### THE TASK
The answer must be every line below that holds the word "header".

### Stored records

+ + +

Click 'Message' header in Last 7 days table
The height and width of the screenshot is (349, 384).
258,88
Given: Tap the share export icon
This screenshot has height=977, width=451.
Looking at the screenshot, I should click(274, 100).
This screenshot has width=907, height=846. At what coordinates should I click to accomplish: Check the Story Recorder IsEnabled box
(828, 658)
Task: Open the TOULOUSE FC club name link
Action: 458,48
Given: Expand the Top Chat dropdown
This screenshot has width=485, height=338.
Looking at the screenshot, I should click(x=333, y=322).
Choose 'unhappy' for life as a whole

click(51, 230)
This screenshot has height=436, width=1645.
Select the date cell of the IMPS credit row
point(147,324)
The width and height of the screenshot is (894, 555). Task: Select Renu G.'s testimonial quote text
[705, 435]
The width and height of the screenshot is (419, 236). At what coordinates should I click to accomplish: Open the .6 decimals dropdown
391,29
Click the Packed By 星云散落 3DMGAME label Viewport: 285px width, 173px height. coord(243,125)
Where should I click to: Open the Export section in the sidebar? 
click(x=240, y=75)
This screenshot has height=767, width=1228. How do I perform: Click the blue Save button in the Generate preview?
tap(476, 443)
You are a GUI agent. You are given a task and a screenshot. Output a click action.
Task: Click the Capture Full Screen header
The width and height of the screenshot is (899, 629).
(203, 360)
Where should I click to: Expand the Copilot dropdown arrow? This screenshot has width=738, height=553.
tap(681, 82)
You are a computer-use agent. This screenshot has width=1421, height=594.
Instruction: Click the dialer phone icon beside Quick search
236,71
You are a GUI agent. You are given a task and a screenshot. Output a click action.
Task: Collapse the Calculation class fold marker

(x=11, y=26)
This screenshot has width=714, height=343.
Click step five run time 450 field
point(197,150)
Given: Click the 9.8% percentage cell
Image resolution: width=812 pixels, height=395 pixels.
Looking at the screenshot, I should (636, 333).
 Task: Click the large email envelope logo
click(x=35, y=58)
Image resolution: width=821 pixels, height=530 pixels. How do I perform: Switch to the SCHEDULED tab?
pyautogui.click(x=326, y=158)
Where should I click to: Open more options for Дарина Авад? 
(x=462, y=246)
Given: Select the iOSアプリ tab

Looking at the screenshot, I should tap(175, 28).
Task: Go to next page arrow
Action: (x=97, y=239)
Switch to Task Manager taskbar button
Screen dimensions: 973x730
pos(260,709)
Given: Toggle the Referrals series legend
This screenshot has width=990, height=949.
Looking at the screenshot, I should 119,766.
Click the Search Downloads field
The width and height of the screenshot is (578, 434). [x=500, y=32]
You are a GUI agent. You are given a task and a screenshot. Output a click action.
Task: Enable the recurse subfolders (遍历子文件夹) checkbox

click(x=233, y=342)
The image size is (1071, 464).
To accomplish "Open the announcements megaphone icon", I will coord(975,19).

+ + +

### COMPLETED EXERCISE
Click 'Message' header in Last 7 days table
Task: Click the Capture Full Screen header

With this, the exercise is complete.